### What this task involves
In the listing below, print exactly the lines between the line holding "How do I perform: Click" and the line holding "Select the Each", inclusive, and no more.

### Data for this task
*****
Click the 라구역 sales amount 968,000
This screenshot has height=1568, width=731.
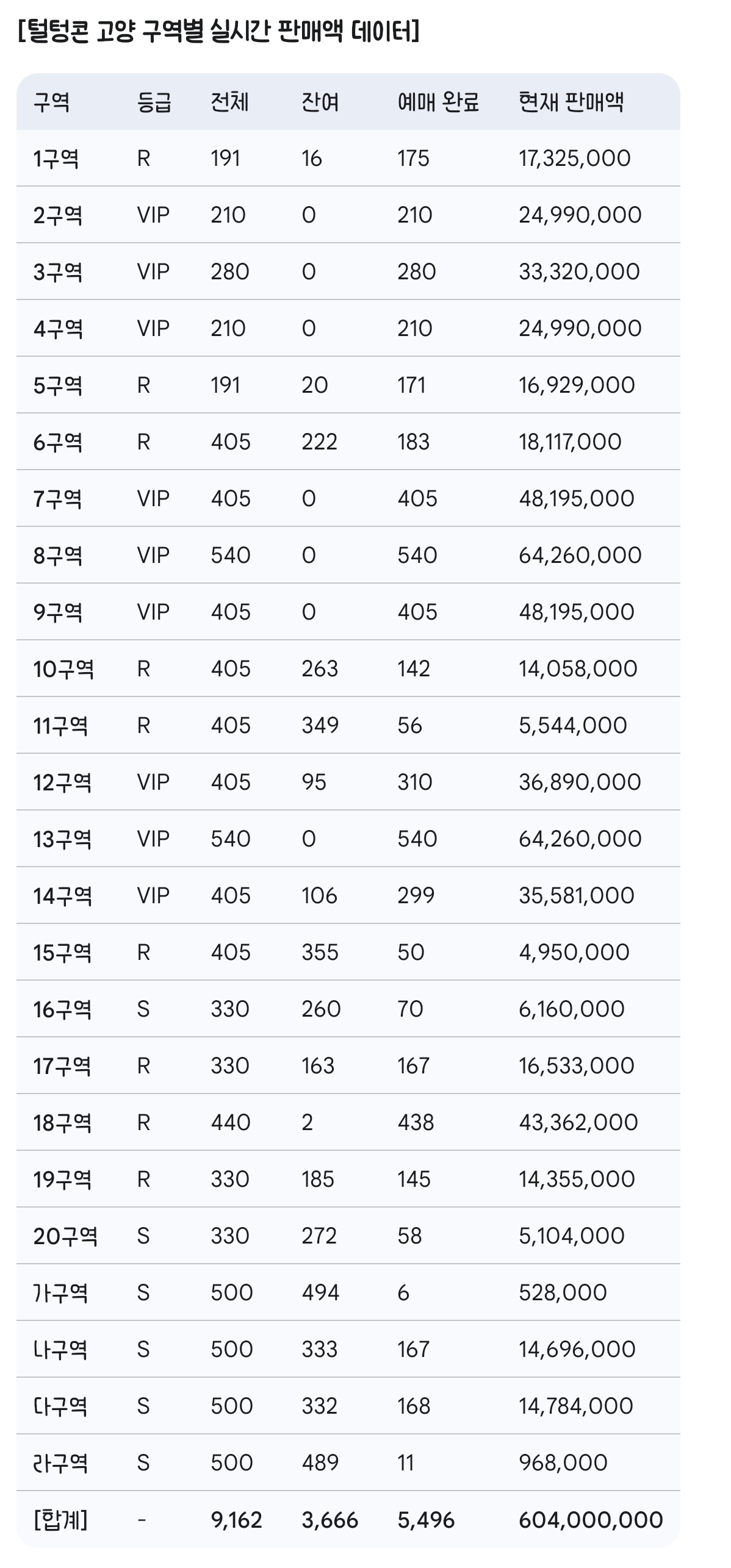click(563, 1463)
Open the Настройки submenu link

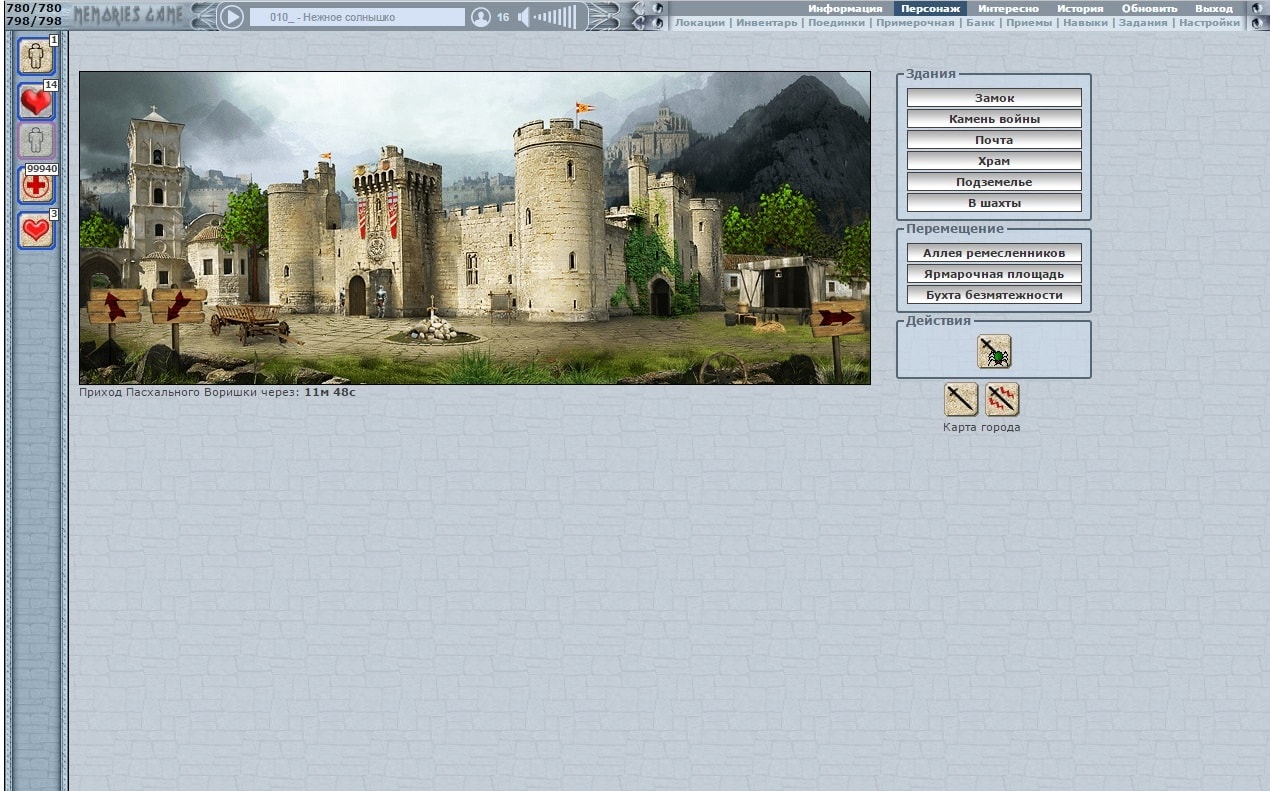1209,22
*****
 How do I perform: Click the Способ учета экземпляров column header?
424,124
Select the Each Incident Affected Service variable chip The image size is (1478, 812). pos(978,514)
*****
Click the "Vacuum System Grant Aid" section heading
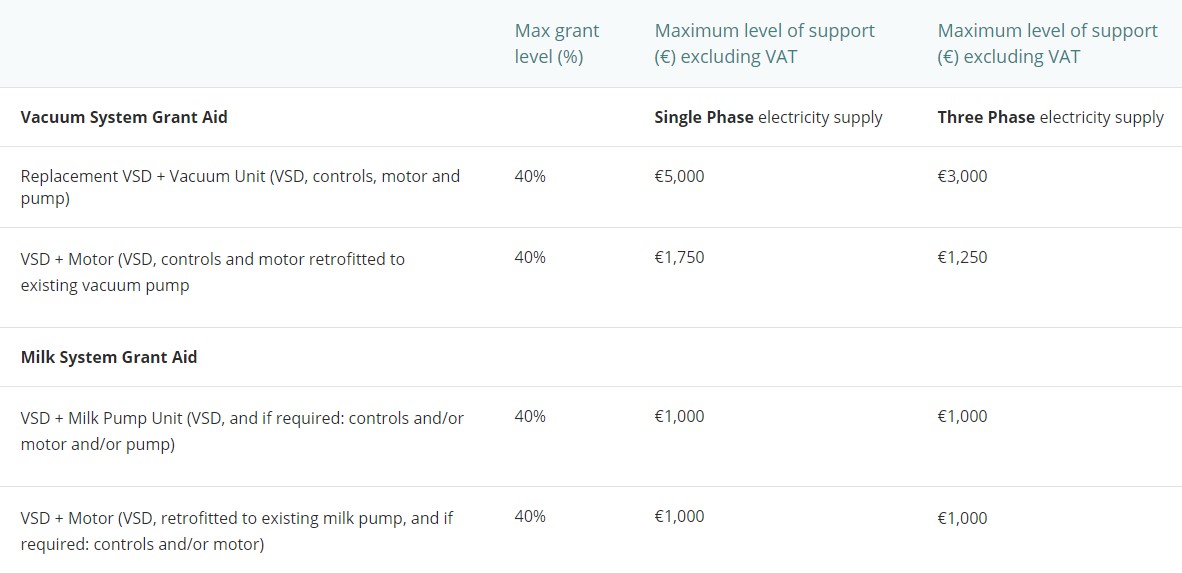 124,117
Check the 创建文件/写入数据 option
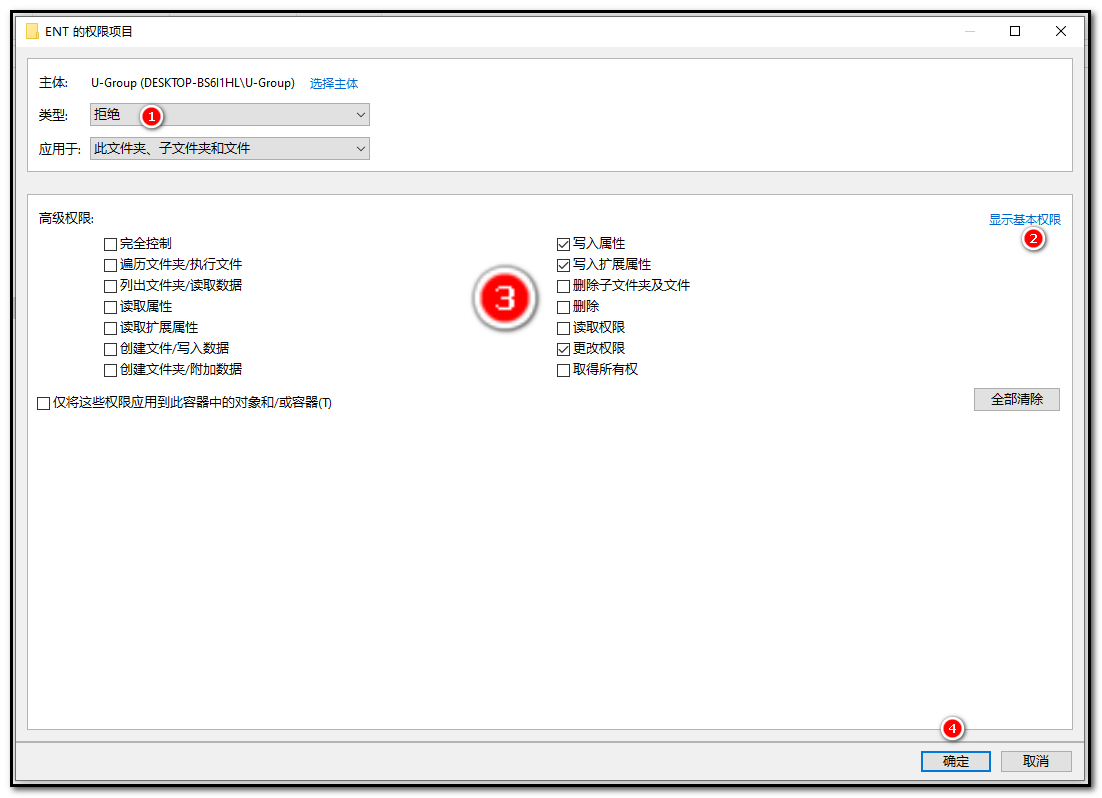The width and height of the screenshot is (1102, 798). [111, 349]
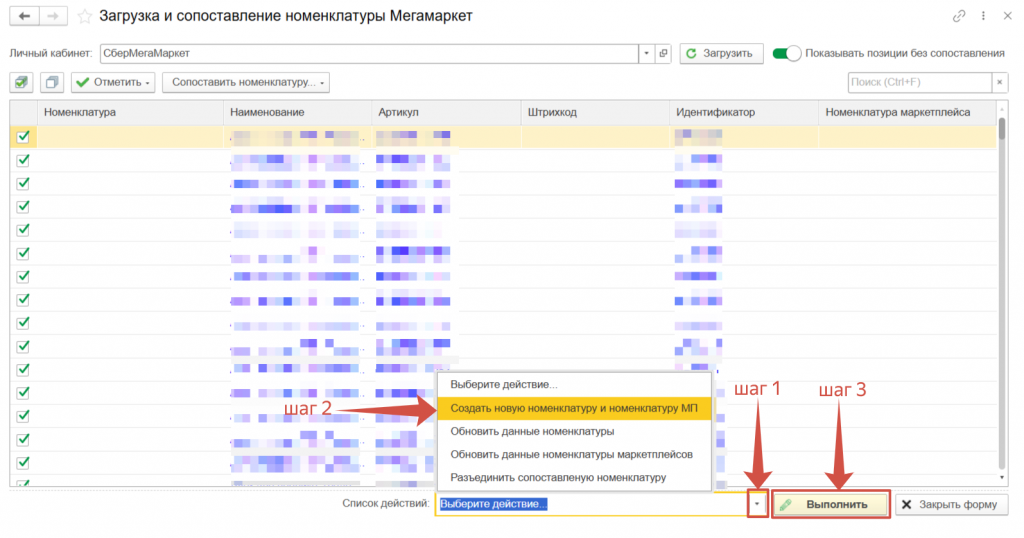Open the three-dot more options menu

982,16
*****
### Answer area
 How do I perform: Click the Способ учета экземпляров column header?
424,124
Select the Each Incident Affected Service variable chip The image size is (1478, 812). pos(978,514)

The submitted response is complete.